Accueil • L’oulipien de l’année • L’Invention de Nithard •
Nithard contaminé
Nithard contaminé —
En ce temps-là, au matin, les deux femmes arrivèrent devant la lourde pierre qui servait de porte, saisies par l’odeur des aromates qu’elles avaient apportés afin d’embaumer ce lieu qui sentait le renfermé. Personne n’était venu depuis trois jours, l’abandon était total. Elles écartèrent les broussailles, prononcèrent la formule magique, « Sésame, ouvre-toi ! ». Instantanément, la porte s’ouvrit. Elles marchèrent au milieu des fientes et des rebuts : à l’évidence, tout était à jeter ; et le soldat d’Éphèse en charge des voleurs éventrés aperçut la lumière d’une torche qui brillait au milieu des cartons poussiéreux et des toiles d’araignées, et il entendit des gémissements, des soupirs semblables au chant des rossignols, et il vit une immense grotte où se tenaient les deux femmes, emplie de marchandises et de pièces d’or et d’argent empilées sur les meubles et dans de grands sacs de plastique. Les deux femmes virent ce jeune homme assis à droite, vêtu d’une tunique blanche, et elles furent saisies de frayeur, mais ce n’était qu’un soldat d’un autre temps. Le soldat prit la parole et dit aux femmes : « Soyez sans crainte ! Je sais que vous cherchez Nithard. Repartez, et butez contre ce carton qui bâille, ouvert par l’humidité : vous constaterez qu’il n’est pas ici. Ensuite, allez le dire à Cerquiglini.

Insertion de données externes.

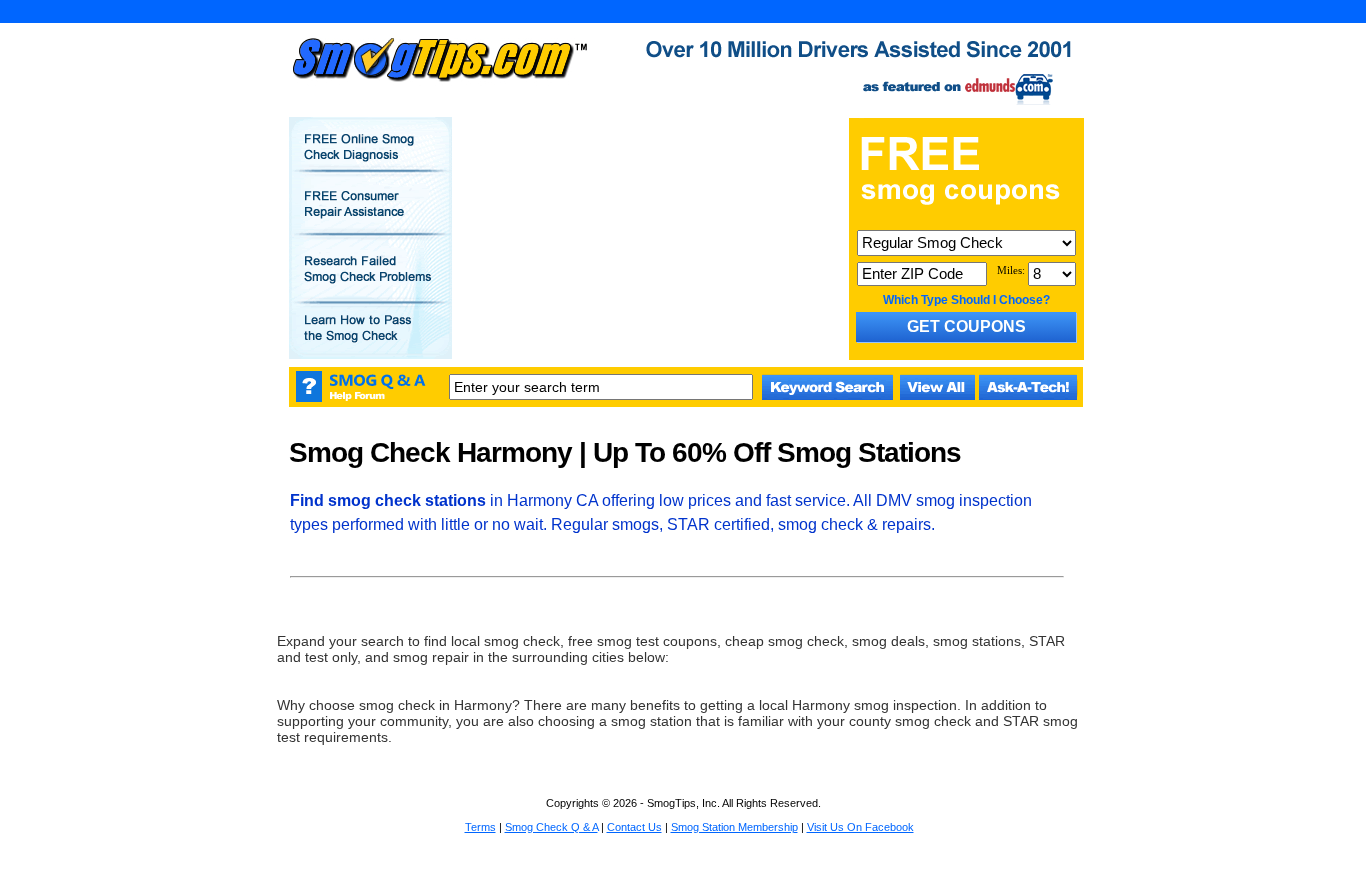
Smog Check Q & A (551, 827)
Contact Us (634, 827)
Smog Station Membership (734, 827)
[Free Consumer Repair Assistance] (370, 218)
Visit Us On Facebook (860, 827)
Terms (480, 827)
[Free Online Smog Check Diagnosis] (370, 161)
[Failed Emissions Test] (370, 283)
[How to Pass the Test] (370, 342)
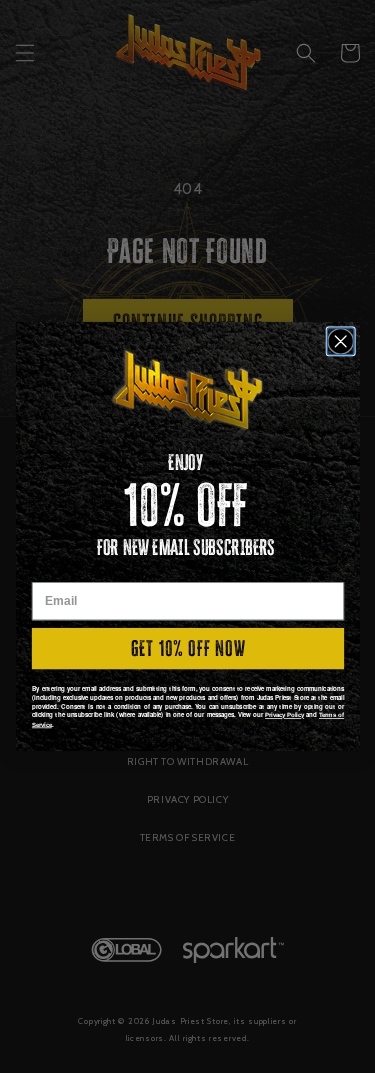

Voici la place où on l’avait déposé par erreur : le gouverneur d’Éphèse a fait replacer dans sa vraie tombe le corps du défunt. » Elles repartirent porter la nouvelle et le soldat disparut aussitôt avec un son étrange, pour partager son souper avec une suivante. L’illusion dissipée, Ali-Baba ouvrit les sacs de plastique, y trouva des tibias et deux fémurs en or, un crâne en or, une clavicule en argent, et les chargea sur ses trois ânes. Quand ils furent chargés, il prononça la formule administrative : « Sésame, referme-toi ! » Et la porte obéit.
— Enfin, s’écria la matrone d’Éphèse ; je cherchais mon mari depuis vingt ans.
Saint Bé, L’Invention de Nithard, Éditions des Mille Nuits, 1701, p. 14.
pcc. Matthieu, Marc, Luc, Jean, Pétrone et Galland.